BRINK: Where do you think China will be 2049, in the de-carbonization stakes?

DOLLAR: Well, great question. President Xi Jinping is committed to being carbon neutral by 2060 — the United States, Europe, Japan, I think, are all committed to it by 2050. Getting to carbon neutrality by 2050 for the advanced economies will be a big challenge. China’s target is less ambitious, but I think there’ll be huge pressure on them to move it up to 2050. 

That’ll be a really big challenge for them, but they’re one of the countries that’s losing out from climate change. You’ve seen the terrible flooding recently, ironically the northern half of the country is becoming dryer and is subject to desertification, and the Southern half is becoming wetter with storms and flooding, and the population is divided about in half. 

So dealing with these environmental challenges is a big issue. I’m optimistic on the environmental side that there’ll be a broad understanding in China about the importance of moving to carbon neutrality, moving up that 2060 target, and then China is putting solar and wind in place faster than anybody else. 

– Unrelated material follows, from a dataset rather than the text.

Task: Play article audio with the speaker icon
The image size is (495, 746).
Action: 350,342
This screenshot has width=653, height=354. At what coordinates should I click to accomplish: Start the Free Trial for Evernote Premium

They’re rolling out electric vehicles very quickly. I think China has the potential to benefit technologically from certain solutions to environmental issues, and that can, again, become a source of dynamism for the economy. So I’m cautiously optimistic on the environmental side because I think it’ll be in China’s interest and it fits in with their technological approach to development.

David Dollar

Senior Fellow of the John L. Thornton China Center at Brookings Institution @davidrdollar

David Dollar is a Senior Fellow in the John L. Thornton China Center at the Brookings Institution and the host of the Brookings trade podcast, Dollar & Sense. He was the World Bank Country Director in China (2004-2009) and the U.S. Treasury representative in Beijing (2009-2013).